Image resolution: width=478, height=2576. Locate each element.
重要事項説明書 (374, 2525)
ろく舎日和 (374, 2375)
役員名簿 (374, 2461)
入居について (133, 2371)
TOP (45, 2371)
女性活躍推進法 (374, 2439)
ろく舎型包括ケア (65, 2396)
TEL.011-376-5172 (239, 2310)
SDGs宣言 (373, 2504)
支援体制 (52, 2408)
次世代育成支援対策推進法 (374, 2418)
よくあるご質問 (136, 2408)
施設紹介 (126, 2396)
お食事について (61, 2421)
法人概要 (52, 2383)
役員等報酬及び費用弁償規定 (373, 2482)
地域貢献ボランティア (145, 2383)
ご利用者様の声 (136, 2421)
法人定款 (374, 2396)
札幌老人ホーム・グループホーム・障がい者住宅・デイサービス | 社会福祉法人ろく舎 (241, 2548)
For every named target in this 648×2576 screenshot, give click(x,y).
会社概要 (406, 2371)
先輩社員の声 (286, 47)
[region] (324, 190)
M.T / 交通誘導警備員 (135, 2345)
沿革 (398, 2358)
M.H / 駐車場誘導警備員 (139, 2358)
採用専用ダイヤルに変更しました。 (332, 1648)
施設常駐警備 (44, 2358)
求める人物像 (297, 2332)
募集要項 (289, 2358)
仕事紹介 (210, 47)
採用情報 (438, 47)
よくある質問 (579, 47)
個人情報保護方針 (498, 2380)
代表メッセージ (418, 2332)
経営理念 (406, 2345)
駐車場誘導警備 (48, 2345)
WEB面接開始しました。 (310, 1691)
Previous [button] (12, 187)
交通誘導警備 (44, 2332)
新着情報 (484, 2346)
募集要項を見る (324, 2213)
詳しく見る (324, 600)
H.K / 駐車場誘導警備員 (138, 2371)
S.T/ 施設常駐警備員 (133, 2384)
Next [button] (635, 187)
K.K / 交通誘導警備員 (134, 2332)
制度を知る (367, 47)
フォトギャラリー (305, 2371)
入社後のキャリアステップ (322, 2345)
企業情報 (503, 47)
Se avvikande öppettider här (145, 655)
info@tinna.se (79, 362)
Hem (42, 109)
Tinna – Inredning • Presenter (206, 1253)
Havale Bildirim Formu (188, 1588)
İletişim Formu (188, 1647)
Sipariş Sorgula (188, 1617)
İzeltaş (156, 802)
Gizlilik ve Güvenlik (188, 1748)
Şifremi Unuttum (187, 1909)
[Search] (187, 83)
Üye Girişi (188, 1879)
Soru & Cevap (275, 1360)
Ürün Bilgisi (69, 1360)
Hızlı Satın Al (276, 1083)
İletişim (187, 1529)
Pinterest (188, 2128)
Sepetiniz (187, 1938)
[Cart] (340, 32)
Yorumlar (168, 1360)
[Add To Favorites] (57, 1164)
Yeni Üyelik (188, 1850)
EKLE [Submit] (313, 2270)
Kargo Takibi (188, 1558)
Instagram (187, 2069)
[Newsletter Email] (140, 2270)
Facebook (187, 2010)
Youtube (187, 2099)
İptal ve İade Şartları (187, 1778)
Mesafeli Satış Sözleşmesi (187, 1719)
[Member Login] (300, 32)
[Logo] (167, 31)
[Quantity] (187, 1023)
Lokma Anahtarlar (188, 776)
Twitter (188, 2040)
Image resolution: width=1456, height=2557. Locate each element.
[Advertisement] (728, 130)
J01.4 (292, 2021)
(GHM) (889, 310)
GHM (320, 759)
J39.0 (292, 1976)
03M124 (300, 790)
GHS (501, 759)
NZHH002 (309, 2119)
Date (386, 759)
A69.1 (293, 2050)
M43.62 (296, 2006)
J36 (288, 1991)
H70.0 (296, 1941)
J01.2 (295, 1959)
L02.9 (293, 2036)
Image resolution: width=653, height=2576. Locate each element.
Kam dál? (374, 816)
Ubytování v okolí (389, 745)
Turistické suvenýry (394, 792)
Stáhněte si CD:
+---+
> What is expected: Reproduce every entry above word for word, line by line, without changing anything.

> Task result:
Image resolution: width=478, height=2576. Locate each element.
重要事項説明書 (374, 2525)
ろく舎日和 (374, 2375)
役員名簿 (374, 2461)
入居について (133, 2371)
TOP (45, 2371)
女性活躍推進法 (374, 2439)
ろく舎型包括ケア (65, 2396)
TEL.011-376-5172 (239, 2310)
SDGs宣言 (373, 2504)
支援体制 (52, 2408)
次世代育成支援対策推進法 (374, 2418)
よくあるご質問 (136, 2408)
施設紹介 (126, 2396)
お食事について (61, 2421)
法人概要 (52, 2383)
役員等報酬及び費用弁償規定 (373, 2482)
地域貢献ボランティア (145, 2383)
ご利用者様の声 (136, 2421)
法人定款 (374, 2396)
札幌老人ホーム・グループホーム・障がい者住宅・デイサービス | 社会福祉法人ろく舎 (241, 2548)
For every named target in this 648×2576 screenshot, give click(x,y).
会社概要 (406, 2371)
先輩社員の声 (286, 47)
[region] (324, 190)
M.T / 交通誘導警備員 (135, 2345)
沿革 (398, 2358)
M.H / 駐車場誘導警備員 (139, 2358)
採用専用ダイヤルに変更しました。 (332, 1648)
施設常駐警備 (44, 2358)
求める人物像 (297, 2332)
募集要項 (289, 2358)
仕事紹介 (210, 47)
採用情報 (438, 47)
よくある質問 (579, 47)
個人情報保護方針 (498, 2380)
代表メッセージ (418, 2332)
経営理念 (406, 2345)
駐車場誘導警備 (48, 2345)
WEB面接開始しました。 (310, 1691)
Previous [button] (12, 187)
交通誘導警備 (44, 2332)
新着情報 (484, 2346)
募集要項を見る (324, 2213)
詳しく見る (324, 600)
H.K / 駐車場誘導警備員 (138, 2371)
S.T/ 施設常駐警備員 (133, 2384)
Next [button] (635, 187)
K.K / 交通誘導警備員 (134, 2332)
制度を知る (367, 47)
フォトギャラリー (305, 2371)
入社後のキャリアステップ (322, 2345)
企業情報 (503, 47)
Se avvikande öppettider här (145, 655)
info@tinna.se (79, 362)
Hem (42, 109)
Tinna – Inredning • Presenter (206, 1253)
Havale Bildirim Formu (188, 1588)
İletişim Formu (188, 1647)
Sipariş Sorgula (188, 1617)
İzeltaş (156, 802)
Gizlilik ve Güvenlik (188, 1748)
Şifremi Unuttum (187, 1909)
[Search] (187, 83)
Üye Girişi (188, 1879)
Soru & Cevap (275, 1360)
Ürün Bilgisi (69, 1360)
Hızlı Satın Al (276, 1083)
İletişim (187, 1529)
Pinterest (188, 2128)
Sepetiniz (187, 1938)
[Cart] (340, 32)
Yorumlar (168, 1360)
[Add To Favorites] (57, 1164)
Yeni Üyelik (188, 1850)
EKLE [Submit] (313, 2270)
Kargo Takibi (188, 1558)
Instagram (187, 2069)
[Newsletter Email] (140, 2270)
Facebook (187, 2010)
Youtube (187, 2099)
İptal ve İade Şartları (187, 1778)
Mesafeli Satış Sözleşmesi (187, 1719)
[Member Login] (300, 32)
[Logo] (167, 31)
[Quantity] (187, 1023)
Lokma Anahtarlar (188, 776)
Twitter (188, 2040)
Image resolution: width=1456, height=2557. Locate each element.
[Advertisement] (728, 130)
J01.4 (292, 2021)
(GHM) (889, 310)
GHM (320, 759)
J39.0 (292, 1976)
03M124 (300, 790)
GHS (501, 759)
NZHH002 (309, 2119)
Date (386, 759)
A69.1 (293, 2050)
M43.62 (296, 2006)
J36 (288, 1991)
H70.0 (296, 1941)
J01.2 (295, 1959)
L02.9 (293, 2036)
Image resolution: width=653, height=2576. Locate each element.
Kam dál? (374, 816)
Ubytování v okolí (389, 745)
Turistické suvenýry (394, 792)
Stáhněte si CD:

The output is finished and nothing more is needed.